## Your goal
Please retype all the records below exactly as they read.

## Data extracts
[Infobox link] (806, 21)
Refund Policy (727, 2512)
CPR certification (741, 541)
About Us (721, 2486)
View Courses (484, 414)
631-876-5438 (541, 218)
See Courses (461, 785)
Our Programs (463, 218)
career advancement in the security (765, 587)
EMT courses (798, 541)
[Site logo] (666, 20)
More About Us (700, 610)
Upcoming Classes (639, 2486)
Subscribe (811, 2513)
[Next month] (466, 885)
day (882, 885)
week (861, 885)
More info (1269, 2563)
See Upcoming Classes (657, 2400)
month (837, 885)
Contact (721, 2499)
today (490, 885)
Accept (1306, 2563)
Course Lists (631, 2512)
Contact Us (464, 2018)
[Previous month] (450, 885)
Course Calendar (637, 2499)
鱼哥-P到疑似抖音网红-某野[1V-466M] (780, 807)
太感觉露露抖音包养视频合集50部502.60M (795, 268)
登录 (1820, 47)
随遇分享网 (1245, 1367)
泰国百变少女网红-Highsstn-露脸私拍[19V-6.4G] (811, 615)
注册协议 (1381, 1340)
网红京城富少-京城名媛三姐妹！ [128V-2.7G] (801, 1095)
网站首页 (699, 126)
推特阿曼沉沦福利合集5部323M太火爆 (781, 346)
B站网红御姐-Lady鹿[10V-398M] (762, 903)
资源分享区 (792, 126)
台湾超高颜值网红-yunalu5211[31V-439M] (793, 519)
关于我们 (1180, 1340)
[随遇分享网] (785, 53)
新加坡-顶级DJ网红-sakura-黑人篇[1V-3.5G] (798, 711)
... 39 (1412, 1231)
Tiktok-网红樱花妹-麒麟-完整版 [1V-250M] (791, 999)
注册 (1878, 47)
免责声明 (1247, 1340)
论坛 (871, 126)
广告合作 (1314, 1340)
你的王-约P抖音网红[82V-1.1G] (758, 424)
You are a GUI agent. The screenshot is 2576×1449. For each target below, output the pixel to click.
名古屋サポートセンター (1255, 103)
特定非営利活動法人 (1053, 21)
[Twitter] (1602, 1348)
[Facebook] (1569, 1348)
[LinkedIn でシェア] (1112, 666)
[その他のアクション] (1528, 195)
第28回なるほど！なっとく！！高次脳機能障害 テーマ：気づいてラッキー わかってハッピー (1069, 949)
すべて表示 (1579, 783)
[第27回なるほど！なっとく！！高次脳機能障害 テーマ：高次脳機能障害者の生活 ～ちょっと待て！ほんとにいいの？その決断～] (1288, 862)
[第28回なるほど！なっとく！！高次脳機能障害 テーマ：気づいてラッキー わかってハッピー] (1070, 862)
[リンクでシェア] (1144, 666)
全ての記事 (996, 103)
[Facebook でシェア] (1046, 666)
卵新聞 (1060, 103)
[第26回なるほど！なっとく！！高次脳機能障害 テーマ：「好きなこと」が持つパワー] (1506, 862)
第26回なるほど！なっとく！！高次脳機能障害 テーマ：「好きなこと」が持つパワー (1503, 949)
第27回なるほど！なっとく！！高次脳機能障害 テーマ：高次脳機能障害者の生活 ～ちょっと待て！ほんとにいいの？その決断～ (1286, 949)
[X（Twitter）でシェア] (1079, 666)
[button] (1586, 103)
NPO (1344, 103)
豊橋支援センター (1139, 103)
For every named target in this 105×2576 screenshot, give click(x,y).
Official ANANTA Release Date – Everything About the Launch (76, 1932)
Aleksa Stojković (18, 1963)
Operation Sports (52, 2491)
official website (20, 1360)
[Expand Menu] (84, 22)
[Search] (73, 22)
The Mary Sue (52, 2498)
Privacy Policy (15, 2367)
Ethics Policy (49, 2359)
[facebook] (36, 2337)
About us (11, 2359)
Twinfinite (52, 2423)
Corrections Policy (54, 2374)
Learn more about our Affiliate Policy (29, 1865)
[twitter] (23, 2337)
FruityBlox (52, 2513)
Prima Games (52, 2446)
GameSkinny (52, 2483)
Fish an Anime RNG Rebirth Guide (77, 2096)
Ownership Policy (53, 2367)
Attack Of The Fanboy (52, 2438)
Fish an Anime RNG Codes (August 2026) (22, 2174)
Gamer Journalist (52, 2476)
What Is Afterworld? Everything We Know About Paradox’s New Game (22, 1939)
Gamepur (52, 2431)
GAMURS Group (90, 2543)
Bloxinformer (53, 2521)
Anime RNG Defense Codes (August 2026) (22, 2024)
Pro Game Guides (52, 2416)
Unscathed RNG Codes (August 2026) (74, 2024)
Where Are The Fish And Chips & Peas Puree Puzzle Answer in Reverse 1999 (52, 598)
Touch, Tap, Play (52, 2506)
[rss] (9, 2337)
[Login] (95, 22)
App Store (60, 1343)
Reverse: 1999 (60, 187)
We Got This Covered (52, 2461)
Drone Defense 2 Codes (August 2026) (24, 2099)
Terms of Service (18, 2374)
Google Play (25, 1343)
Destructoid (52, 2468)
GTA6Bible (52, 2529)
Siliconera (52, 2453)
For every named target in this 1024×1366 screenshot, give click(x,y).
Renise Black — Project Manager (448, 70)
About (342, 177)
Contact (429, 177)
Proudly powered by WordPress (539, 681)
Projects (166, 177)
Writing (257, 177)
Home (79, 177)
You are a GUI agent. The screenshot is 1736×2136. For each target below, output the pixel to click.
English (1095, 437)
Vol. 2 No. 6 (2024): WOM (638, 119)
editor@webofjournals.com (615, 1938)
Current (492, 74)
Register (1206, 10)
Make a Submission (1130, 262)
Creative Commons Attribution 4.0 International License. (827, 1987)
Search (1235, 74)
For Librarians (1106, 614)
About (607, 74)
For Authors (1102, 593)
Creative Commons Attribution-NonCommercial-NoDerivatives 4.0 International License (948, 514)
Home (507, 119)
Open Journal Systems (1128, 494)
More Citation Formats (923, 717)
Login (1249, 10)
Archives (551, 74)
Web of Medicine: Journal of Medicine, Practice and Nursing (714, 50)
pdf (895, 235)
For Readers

## Written response
[Infobox link] (806, 21)
Refund Policy (727, 2512)
CPR certification (741, 541)
About Us (721, 2486)
View Courses (484, 414)
631-876-5438 (541, 218)
See Courses (461, 785)
Our Programs (463, 218)
career advancement in the security (765, 587)
EMT courses (798, 541)
[Site logo] (666, 20)
More About Us (700, 610)
Upcoming Classes (639, 2486)
Subscribe (811, 2513)
[Next month] (466, 885)
day (882, 885)
week (861, 885)
More info (1269, 2563)
See Upcoming Classes (657, 2400)
month (837, 885)
Contact (721, 2499)
today (490, 885)
Accept (1306, 2563)
Course Lists (631, 2512)
Contact Us (464, 2018)
[Previous month] (450, 885)
Course Calendar (637, 2499)
鱼哥-P到疑似抖音网红-某野[1V-466M] (780, 807)
太感觉露露抖音包养视频合集50部502.60M (795, 268)
登录 (1820, 47)
随遇分享网 (1245, 1367)
泰国百变少女网红-Highsstn-露脸私拍[19V-6.4G] (811, 615)
注册协议 (1381, 1340)
网红京城富少-京城名媛三姐妹！ [128V-2.7G] (801, 1095)
网站首页 (699, 126)
推特阿曼沉沦福利合集5部323M太火爆 (781, 346)
B站网红御姐-Lady鹿[10V-398M] (762, 903)
资源分享区 (792, 126)
台湾超高颜值网红-yunalu5211[31V-439M] (793, 519)
关于我们 (1180, 1340)
[随遇分享网] (785, 53)
新加坡-顶级DJ网红-sakura-黑人篇[1V-3.5G] (798, 711)
... 39 (1412, 1231)
Tiktok-网红樱花妹-麒麟-完整版 [1V-250M] (791, 999)
注册 (1878, 47)
免责声明 (1247, 1340)
论坛 (871, 126)
广告合作 (1314, 1340)
你的王-约P抖音网红[82V-1.1G] (758, 424)
You are a GUI agent. The screenshot is 2576×1449. For each target below, output the pixel to click.
名古屋サポートセンター (1255, 103)
特定非営利活動法人 (1053, 21)
[Twitter] (1602, 1348)
[Facebook] (1569, 1348)
[LinkedIn でシェア] (1112, 666)
[その他のアクション] (1528, 195)
第28回なるほど！なっとく！！高次脳機能障害 テーマ：気づいてラッキー わかってハッピー (1069, 949)
すべて表示 (1579, 783)
[第27回なるほど！なっとく！！高次脳機能障害 テーマ：高次脳機能障害者の生活 ～ちょっと待て！ほんとにいいの？その決断～] (1288, 862)
[第28回なるほど！なっとく！！高次脳機能障害 テーマ：気づいてラッキー わかってハッピー] (1070, 862)
[リンクでシェア] (1144, 666)
全ての記事 (996, 103)
[Facebook でシェア] (1046, 666)
卵新聞 (1060, 103)
[第26回なるほど！なっとく！！高次脳機能障害 テーマ：「好きなこと」が持つパワー] (1506, 862)
第26回なるほど！なっとく！！高次脳機能障害 テーマ：「好きなこと」が持つパワー (1503, 949)
第27回なるほど！なっとく！！高次脳機能障害 テーマ：高次脳機能障害者の生活 ～ちょっと待て！ほんとにいいの？その決断～ (1286, 949)
[X（Twitter）でシェア] (1079, 666)
[button] (1586, 103)
NPO (1344, 103)
豊橋支援センター (1139, 103)
For every named target in this 105×2576 screenshot, give click(x,y).
Official ANANTA Release Date – Everything About the Launch (76, 1932)
Aleksa Stojković (18, 1963)
Operation Sports (52, 2491)
official website (20, 1360)
[Expand Menu] (84, 22)
[Search] (73, 22)
The Mary Sue (52, 2498)
Privacy Policy (15, 2367)
Ethics Policy (49, 2359)
[facebook] (36, 2337)
About us (11, 2359)
Twinfinite (52, 2423)
Corrections Policy (54, 2374)
Learn more about our Affiliate Policy (29, 1865)
[twitter] (23, 2337)
FruityBlox (52, 2513)
Prima Games (52, 2446)
GameSkinny (52, 2483)
Fish an Anime RNG Rebirth Guide (77, 2096)
Ownership Policy (53, 2367)
Attack Of The Fanboy (52, 2438)
Fish an Anime RNG Codes (August 2026) (22, 2174)
Gamer Journalist (52, 2476)
What Is Afterworld? Everything We Know About Paradox’s New Game (22, 1939)
Gamepur (52, 2431)
GAMURS Group (90, 2543)
Bloxinformer (53, 2521)
Anime RNG Defense Codes (August 2026) (22, 2024)
Pro Game Guides (52, 2416)
Unscathed RNG Codes (August 2026) (74, 2024)
Where Are The Fish And Chips & Peas Puree Puzzle Answer in Reverse 1999 (52, 598)
Touch, Tap, Play (52, 2506)
[rss] (9, 2337)
[Login] (95, 22)
App Store (60, 1343)
Reverse: 1999 (60, 187)
We Got This Covered (52, 2461)
Drone Defense 2 Codes (August 2026) (24, 2099)
Terms of Service (18, 2374)
Google Play (25, 1343)
Destructoid (52, 2468)
GTA6Bible (52, 2529)
Siliconera (52, 2453)
For every named target in this 1024×1366 screenshot, give click(x,y).
Renise Black — Project Manager (448, 70)
About (342, 177)
Contact (429, 177)
Proudly powered by WordPress (539, 681)
Projects (166, 177)
Writing (257, 177)
Home (79, 177)
You are a GUI agent. The screenshot is 1736×2136. For each target below, output the pixel to click.
English (1095, 437)
Vol. 2 No. 6 (2024): WOM (638, 119)
editor@webofjournals.com (615, 1938)
Current (492, 74)
Register (1206, 10)
Make a Submission (1130, 262)
Creative Commons Attribution 4.0 International License. (827, 1987)
Search (1235, 74)
For Librarians (1106, 614)
About (607, 74)
For Authors (1102, 593)
Creative Commons Attribution-NonCommercial-NoDerivatives 4.0 International License (948, 514)
Home (507, 119)
Open Journal Systems (1128, 494)
More Citation Formats (923, 717)
Login (1249, 10)
Archives (551, 74)
Web of Medicine: Journal of Medicine, Practice and Nursing (714, 50)
pdf (895, 235)
For Readers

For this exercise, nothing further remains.